**Given text:**

::::::::

I can only think of a very few households who were unable to learn how to manage money when given support and coaching to do so. Two of them were couples with mild LDs, two were single people with MH issues, a couple had brain injuries and one was where one partner was an alcoholic.
Most people can learn to manage their money with a bit of help. Sadly, funding for that sort of work is rarely available.
I agree that most people could learn if offered the opportunity to do so, and that the opportunity to do so is vanishingly available.
But, there's no teaching someone to stretch money, if what is coming in, does not equal what needs to go out, no amount of budgeting skill is going to fix that. If your basic outgoings like rent, council tax, water rates and school uniform etc exceed what you've got coming in, what then?
I've been in that situation and it's really obvious that some people haven't when they start going on about cutting your cloth etc. If your cloth isn't big enough to start with and you've no means to increase it, then it's not going to work no matter how you cut.
You can make all the necessary cuts and still be in the negative, because some things, like rent and council tax are non negotiable, you can't cut back on them if you suddenly have time off sick or your employer decided to slash your hours because far better you suffer the concequences of reduced business than them.
I can tell you, it's fucking miserable to be recovering from surgery, sat with the curtains closed so the bailiffs can't see in with the council telling you that you should just pay what you owe and if you are entitled to any benefit because of losing income then it'll be applied and you'll owe less in the future, but right now pay up or the bailiffs are coming in and you'll get penalised for this happening financially, ensuring that you stay in the situation longer.
While freezing your backside off because you can't afford the heating on because you've cut that back to buy new school shoes or otherwise your child ends up in isolation for not being in the correct uniform.
Then you're expected to get better and get yourself back to work and leave the fact you've just had yet another wash in cold water so you're clean and tidy to meet the expectations placed upon you, at the door and be professional, though you don't get regarded, paid or treated as such.
Then you read that you waste it all on fags, booze and wide-screen TVs and really, it's your own fault because you should just have a better job anyway.
I'm away from that situation now, but by God, I remember what it was like to be the lowest of the low and ridiculed for it, while feeling like other people are managing to get on with their lives and do their better earning jobs because I'm here like some mug being paid a pittance to make sure their elderly and vulnerable relatives are looked after so they don't have to.
It's absolutely miserable but a clear sign that people like me, well we don't matter.

::::::::

**Directions:** Rewrite the passage from the words "Then you're expected" and stop after "don't have to.", swapping "fags" for "cigarettes". Rely only on the passage to complete this work.

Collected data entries
::::::::

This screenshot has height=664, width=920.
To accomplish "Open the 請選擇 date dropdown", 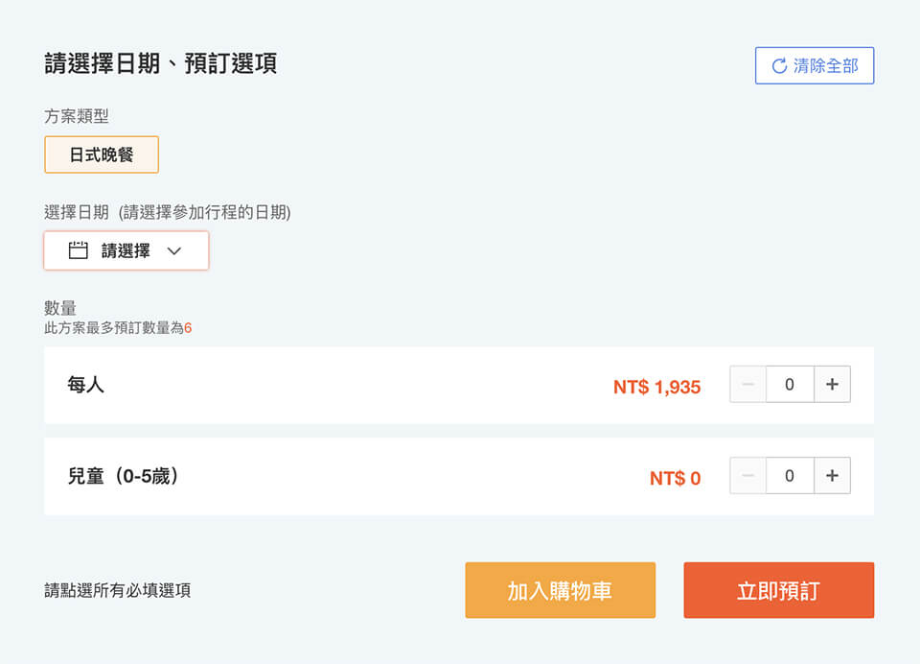I will click(127, 250).
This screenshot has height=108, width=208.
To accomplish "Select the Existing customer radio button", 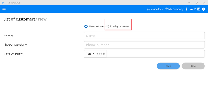I will (x=108, y=26).
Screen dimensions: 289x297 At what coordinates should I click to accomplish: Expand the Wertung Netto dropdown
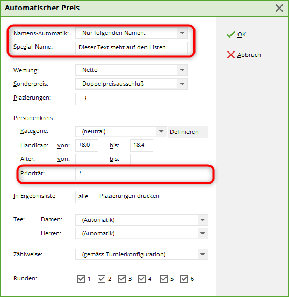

::::::::

**Solution:**
Then you're expected to get better and get yourself back to work and leave the fact you've just had yet another wash in cold water so you're clean and tidy to meet the expectations placed upon you, at the door and be professional, though you don't get regarded, paid or treated as such.
Then you read that you waste it all on cigarettes, booze and wide-screen TVs and really, it's your own fault because you should just have a better job anyway.
I'm away from that situation now, but by God, I remember what it was like to be the lowest of the low and ridiculed for it, while feeling like other people are managing to get on with their lives and do their better earning jobs because I'm here like some mug being paid a pittance to make sure their elderly and vulnerable relatives are looked after so they don't have to.